> [RECORDS]:
------------------------

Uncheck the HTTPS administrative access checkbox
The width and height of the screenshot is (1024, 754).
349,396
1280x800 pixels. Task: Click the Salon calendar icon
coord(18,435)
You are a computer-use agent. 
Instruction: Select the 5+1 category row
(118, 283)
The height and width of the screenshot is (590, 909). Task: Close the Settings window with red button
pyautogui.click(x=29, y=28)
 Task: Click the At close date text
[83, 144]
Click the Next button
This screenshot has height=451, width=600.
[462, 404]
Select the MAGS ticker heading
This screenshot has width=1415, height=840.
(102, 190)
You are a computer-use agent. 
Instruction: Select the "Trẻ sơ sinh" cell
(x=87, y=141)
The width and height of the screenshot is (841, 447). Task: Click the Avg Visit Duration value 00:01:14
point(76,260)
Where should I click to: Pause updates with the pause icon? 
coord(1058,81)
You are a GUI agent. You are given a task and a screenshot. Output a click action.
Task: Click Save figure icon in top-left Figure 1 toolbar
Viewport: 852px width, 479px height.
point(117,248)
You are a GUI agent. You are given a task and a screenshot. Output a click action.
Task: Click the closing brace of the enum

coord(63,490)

------------------------

> [HOW TO COMPLETE THIS TASK]:
Look above for the line that holds "Click the Next button", then copy it and each line after it exactly, through the last line of the data.

> [TASK RESULT]:
Click the Next button
This screenshot has height=451, width=600.
[462, 404]
Select the MAGS ticker heading
This screenshot has width=1415, height=840.
(102, 190)
You are a computer-use agent. 
Instruction: Select the "Trẻ sơ sinh" cell
(x=87, y=141)
The width and height of the screenshot is (841, 447). Task: Click the Avg Visit Duration value 00:01:14
point(76,260)
Where should I click to: Pause updates with the pause icon? 
coord(1058,81)
You are a GUI agent. You are given a task and a screenshot. Output a click action.
Task: Click Save figure icon in top-left Figure 1 toolbar
Viewport: 852px width, 479px height.
point(117,248)
You are a GUI agent. You are given a task and a screenshot. Output a click action.
Task: Click the closing brace of the enum

coord(63,490)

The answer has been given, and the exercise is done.